« Les régions sont capables d'agir vite et d'expérimenter, ce que l'État est incapable de faire » Hervé Morin

Morin elu a la tete des regions, veut rencontrer philippe

[Vos Régions en 2030 3/5] À la veille du congrès de Régions de France, qui s'ouvrira le 26 septembre à Marseille et dont La Tribune est partenaire, son président, Hervé Morin, également à la tête du conseil régional de la Normandie, assure que les 13 régions sont prêtes à renouer le dialogue avec le gouvernement. Il se félicite du plan d'Élisabeth Borne sur les infrastructures de transports mais s'alarme d'une volonté de recentralisation de l'État, notamment en matière d'apprentissage.

Publié le 27-09-2018 par Propos recueillis par César Armand

LA TRIBUNE - Les relations entre le gouvernement et les collectivités locales sont très tendues. Deux mois après votre refus de participer à la Conférence nationale des territoires sur l'Europe, vous tenez à Marseille le congrès annuel de Régions de France sur ce même sujet. Le dialogue est-il encore possible ?

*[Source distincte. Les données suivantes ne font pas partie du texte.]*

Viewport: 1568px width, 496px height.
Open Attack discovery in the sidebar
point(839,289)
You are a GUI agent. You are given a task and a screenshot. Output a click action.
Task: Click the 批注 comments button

HERVÉ MORIN - Comme je l'ai rappelé récemment au ministre de l'Intérieur, Gérard Collomb, notre départ de la Conférence nationale des territoires (CNT) n'était pas une posture politique. Nous regrettons que le gouvernement ne comprenne pas que la France a intérêt à être davantage décentralisée qu'elle ne l'est aujourd'hui. Les patrons des collectivités sont des hommes et des femmes qui veulent que la France réussisse et cette réussite passera par les territoires. Il est dommage que le gouvernement s'entête. Nous ne demandons qu'à renouer les fils du dialogue. Mais pour discuter, réellement, il faut être deux !

Huit présidents de régions - dont vous-même - sur dix-sept ont refusé de contractualiser avec l'État sur leurs dépenses de fonctionnement. Pourquoi parlez-vous de recentralisation ?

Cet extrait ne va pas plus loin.